Reading Jewish Week editor and publisher Gary Rosenblatt's interview with Nobel laureate and Holocaust survivor Elie Wiesel, I can't help but wonder if this moral paragon is on his way to being perceived as just another political activist. Given Wiesel's eloquent and moving contributions to our understanding of the Holocaust and its aftermath and his stature as a moral teacher on the issue of genocide, that would be sad.
I don't doubt that Wiesel genuinely sees himself as above politics and completely independent, but his actions and statements of late seem to be pointing in the direction of direct involvement in some of the thorniest political issues of the day.
In his New York Times advertisement about Jerusalem and in the Jewish Week interview, he argues that the city must be “above politics.”
In a sense, that's true. Ensuring that Jerusalem remains Israel's eternal capital is something a vast majority of Jews agree on, regardless of where they stand on questions of Middle East politics.
But the city is also a political entity. As Americans for Peace Now pointed out recently, Jerusalem's current borders create an “unwieldy behemoth, encircling dozens of Palestinian villages which were never part of Jerusalem.”
Israel and the Palestinians long ago committed to negotiating the exact disposition of those geographical areas even as Israel rightfully insists that Jerusalem will remain its eternal capital.

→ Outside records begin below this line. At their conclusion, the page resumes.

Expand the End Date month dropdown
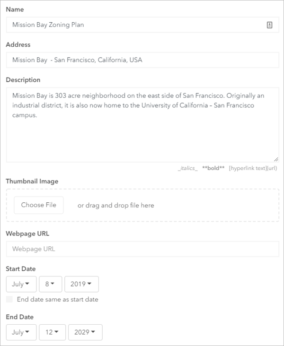pyautogui.click(x=21, y=332)
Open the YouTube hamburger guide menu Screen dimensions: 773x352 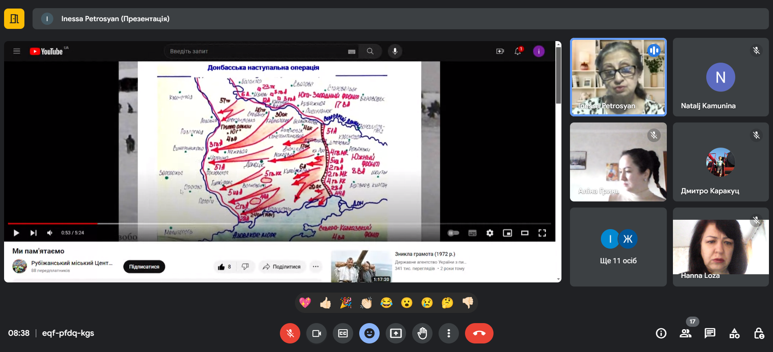17,51
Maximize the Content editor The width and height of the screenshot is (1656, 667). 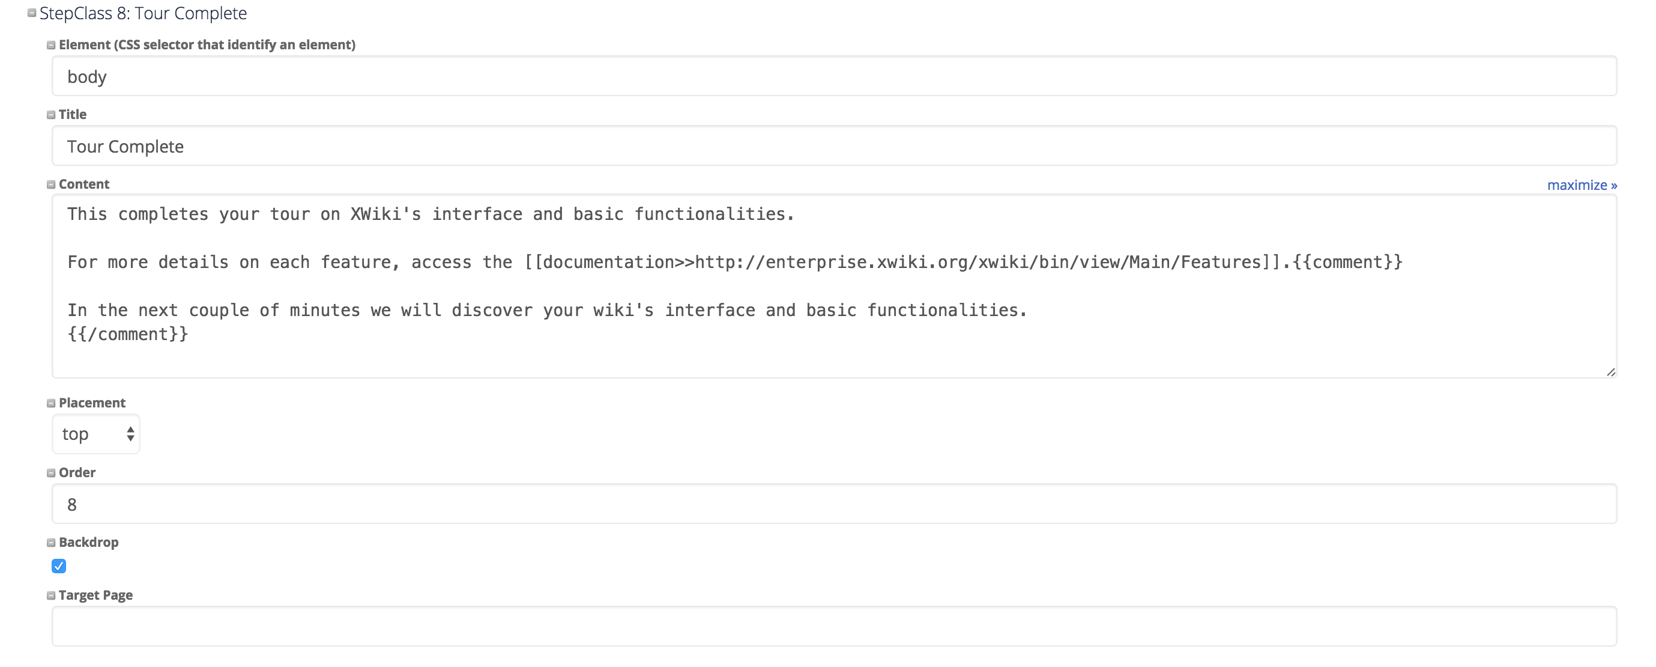click(x=1581, y=185)
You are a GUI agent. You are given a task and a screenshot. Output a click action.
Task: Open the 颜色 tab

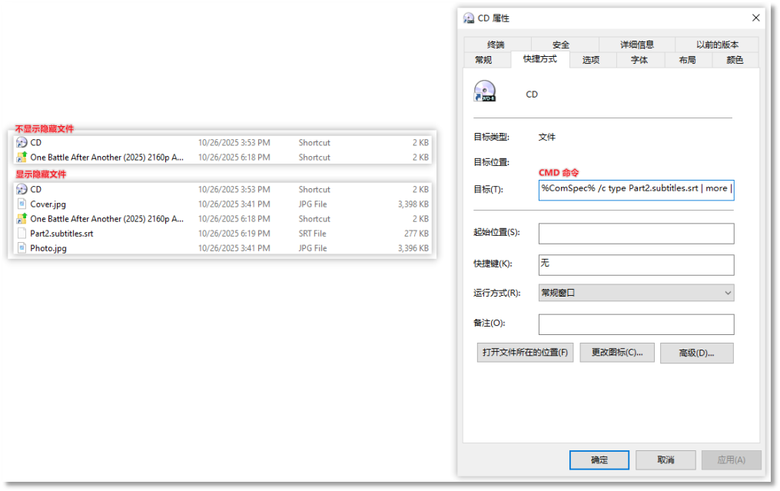pyautogui.click(x=734, y=59)
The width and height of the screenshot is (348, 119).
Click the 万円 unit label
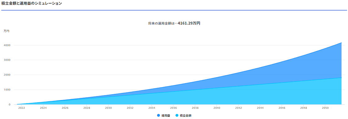point(7,31)
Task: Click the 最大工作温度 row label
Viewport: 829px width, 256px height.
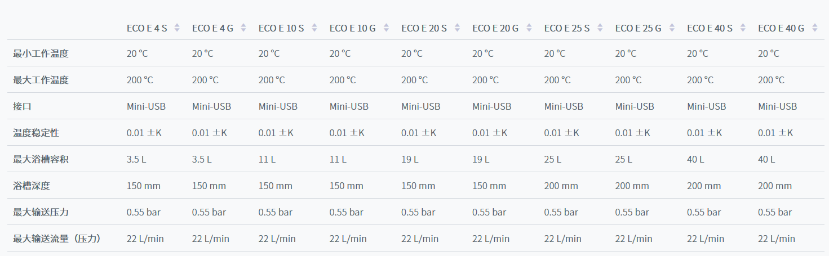Action: 41,80
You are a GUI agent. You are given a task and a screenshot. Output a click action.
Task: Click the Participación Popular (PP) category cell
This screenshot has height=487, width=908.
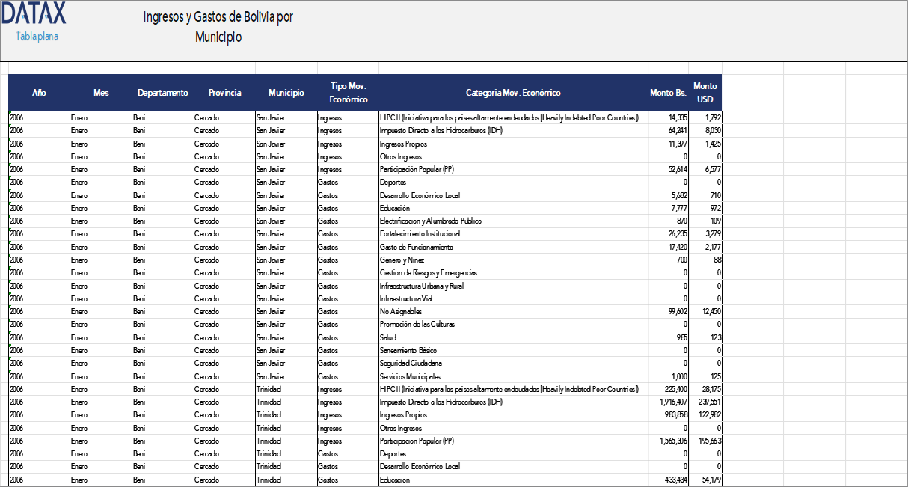419,169
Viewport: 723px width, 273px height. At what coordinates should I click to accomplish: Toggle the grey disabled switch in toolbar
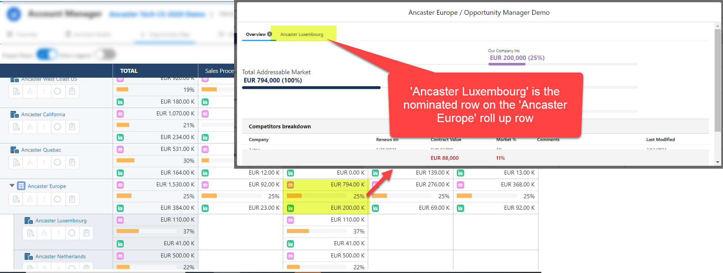(x=106, y=55)
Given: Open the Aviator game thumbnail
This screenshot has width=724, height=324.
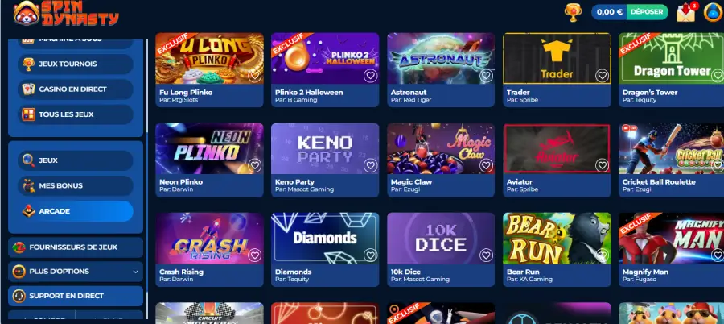Looking at the screenshot, I should [557, 148].
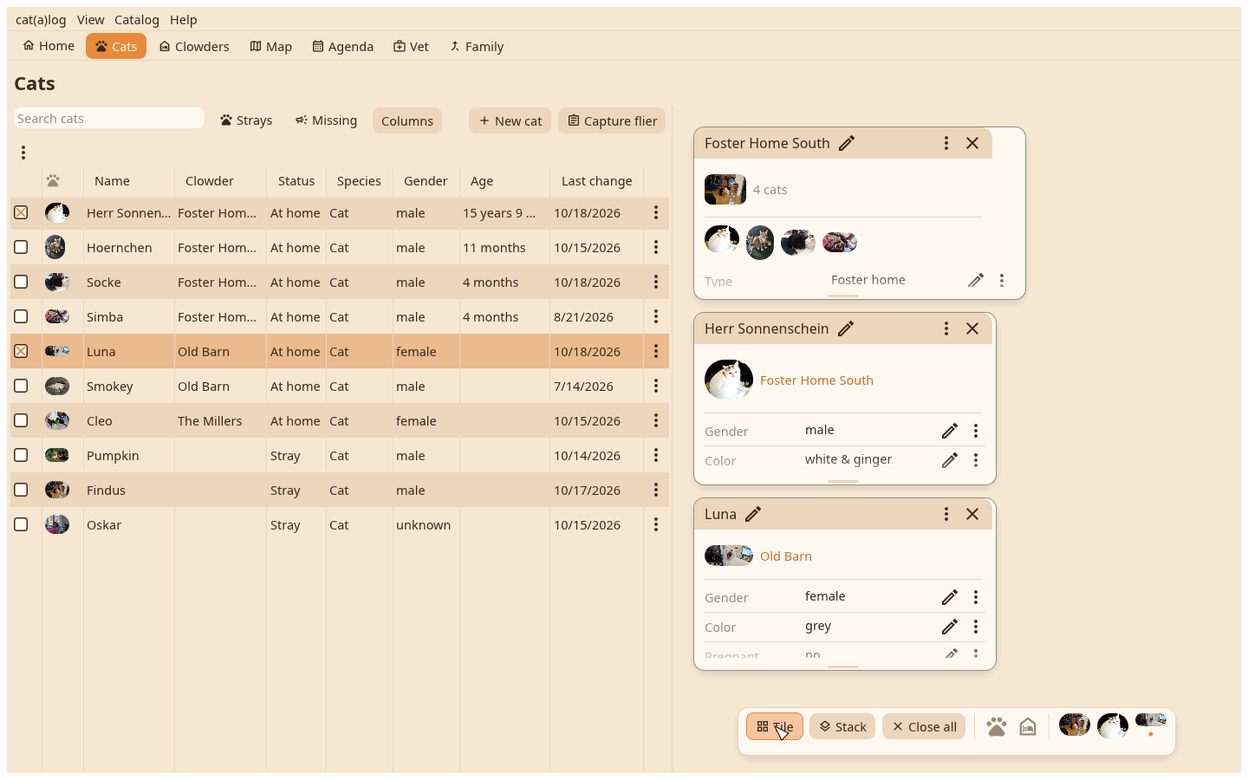
Task: Tick the checkbox for Pumpkin
Action: click(x=21, y=455)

But some Jews opposed to any Palestinian state have used their insistence on an “undivided” Jerusalem – meaning no change in the current status quo – as a deal breaker. Is Wiesel siding with them? It's not exactly clear to me.
That faction has been ratcheting up its arguments that Jerusalem shouldn't be on the negotiating table at all, which is contrary to Israeli policy since the peace process began in the 1990s. By running his New York Times ad when he did, Wiesel seems to be supporting that position. Maybe that's not what he meant, but it's sure how it was interpreted by many.

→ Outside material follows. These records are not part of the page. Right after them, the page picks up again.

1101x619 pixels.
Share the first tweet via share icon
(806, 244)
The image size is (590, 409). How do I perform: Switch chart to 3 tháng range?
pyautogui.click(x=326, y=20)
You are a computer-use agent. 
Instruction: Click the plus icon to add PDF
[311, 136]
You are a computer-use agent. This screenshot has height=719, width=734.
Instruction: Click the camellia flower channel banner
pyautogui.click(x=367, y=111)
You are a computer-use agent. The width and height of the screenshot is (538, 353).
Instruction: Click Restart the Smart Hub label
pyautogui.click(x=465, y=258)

Above politics? Not exactly.
Supporting Jerusalem as Israel's capital forever is a moral proposition steeped in Jewish religion and tradition; supporting the boundaries established by generals and politicians is a political act.

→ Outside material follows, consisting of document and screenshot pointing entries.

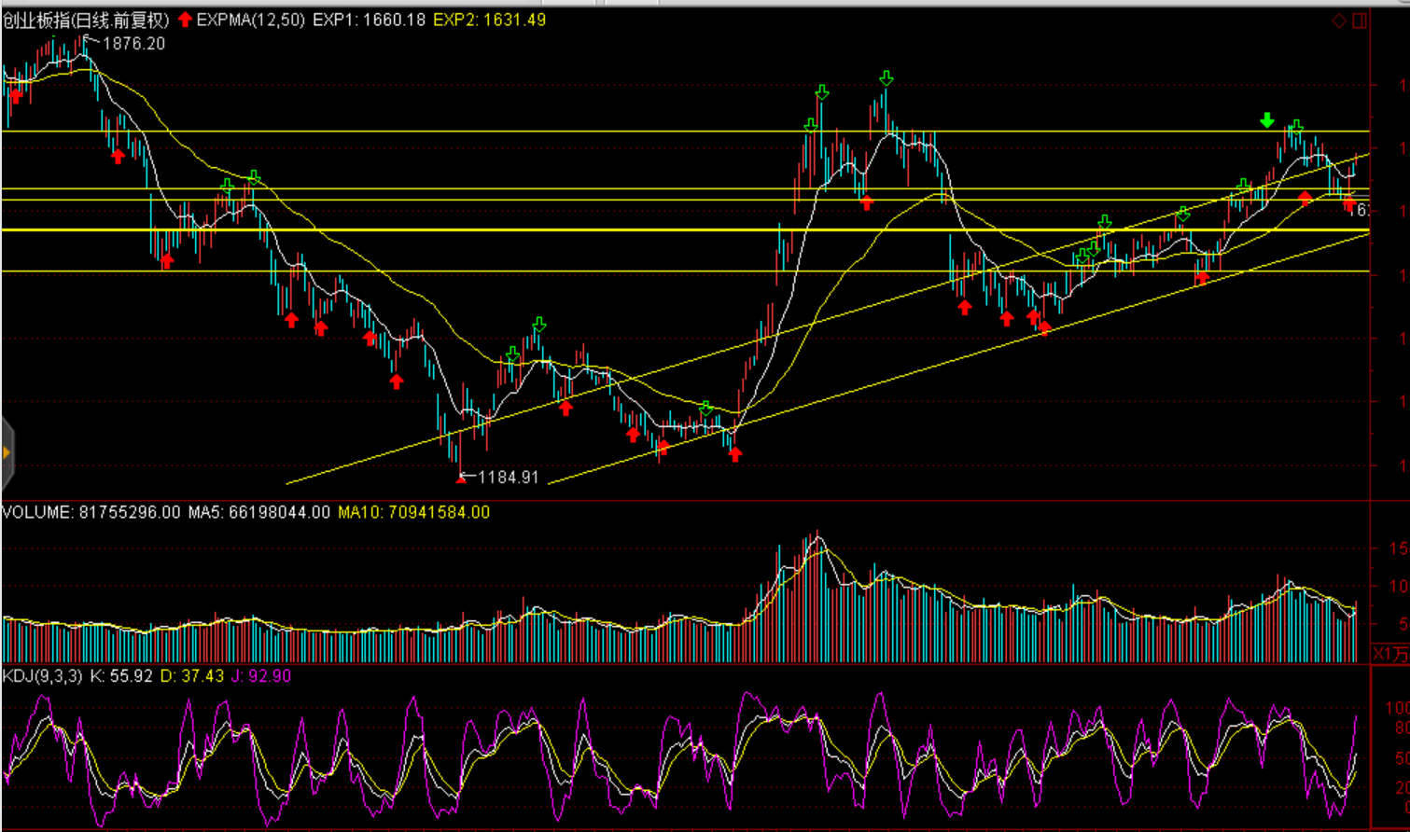The image size is (1410, 832).
Task: Click the 1876.20 high price annotation
Action: pyautogui.click(x=133, y=43)
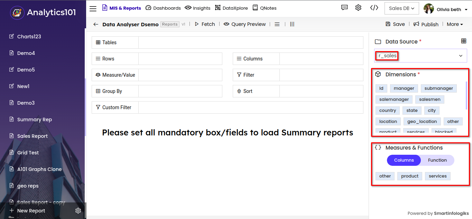
Task: Open the chat messages icon
Action: point(344,8)
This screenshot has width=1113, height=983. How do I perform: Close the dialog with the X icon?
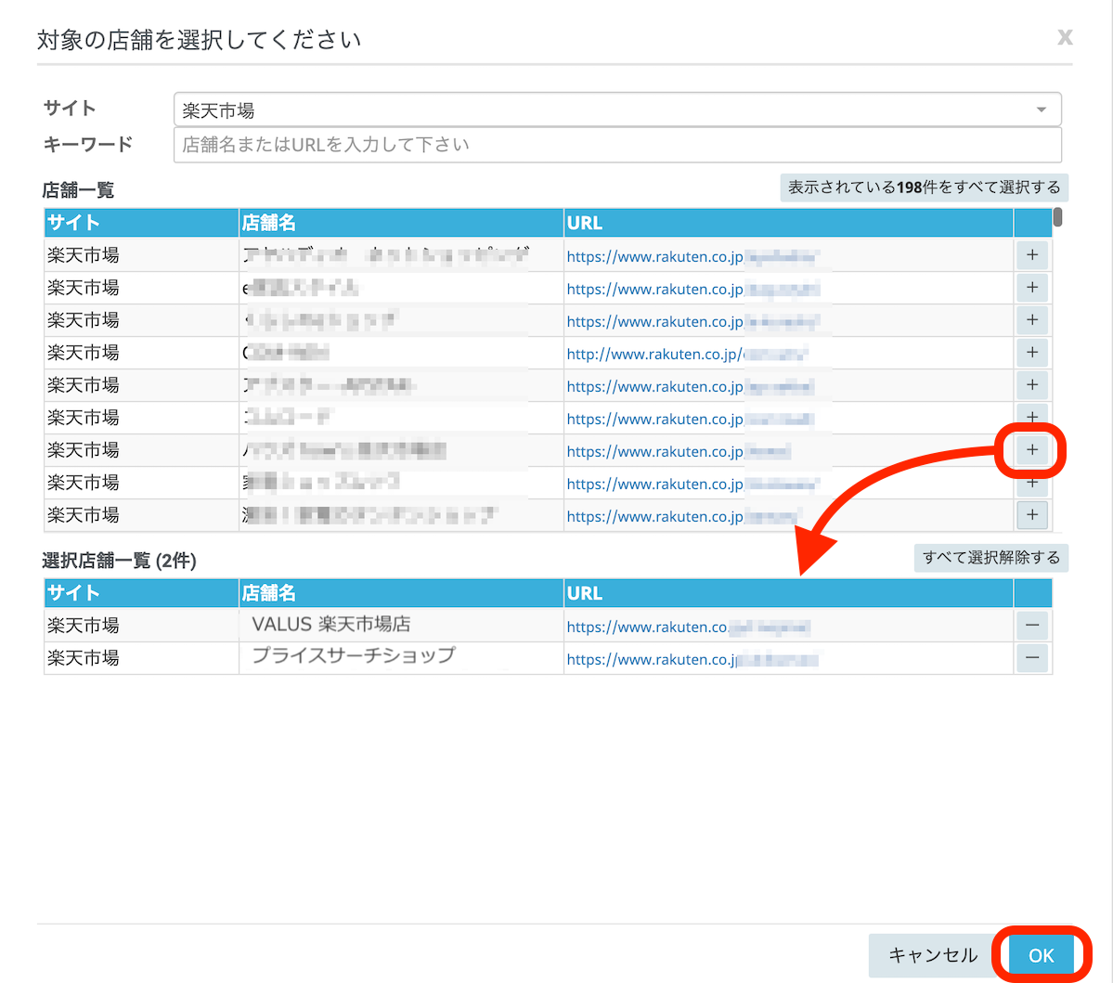click(1065, 37)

In addition, I keep wondering about Wiesel's embrace of Pastor John Hagee, the founder and leader of Christians United for Israel (CUFI).
At the very least, Hagee is one of the most controversial figures in the Christian world today, and he is a highly polarizing figure among Jews. He says his support for Israel – and for right-wing causes in the Jewish state – has nothing to do with Bible prophecy, but a millennialism that promises nothing good for Israel and the Jews is the recurring subject of most of his books and much of his preaching.
I'm not saying Hagee is bad for Israel; I'm not questioning his love for the Jews. But he is a divisive figure who is clearly allied with a specific political faction in Israel. I understand why pro-Israel lobby groups seek alliances with him; I question why a moral leader like Wiesel, who claims to be above politics and who, in an important sense, has traditionally spoken for Jews regardless of their political positions, would offer his blessing.
It seems to me the Jewish world needs outspoken political activists who advocate aggressively for a range of views on Middle East matters, and it also needs moral exemplars like Elie Wiesel who stand above politics, speaking to the broad moral principles that shape what happens in the real world.
It's hard to be both; the danger is that Wiesel, by delving into issues and personalities that are so bound up in politics, could lose a moral authority that has been so important to the world for so long.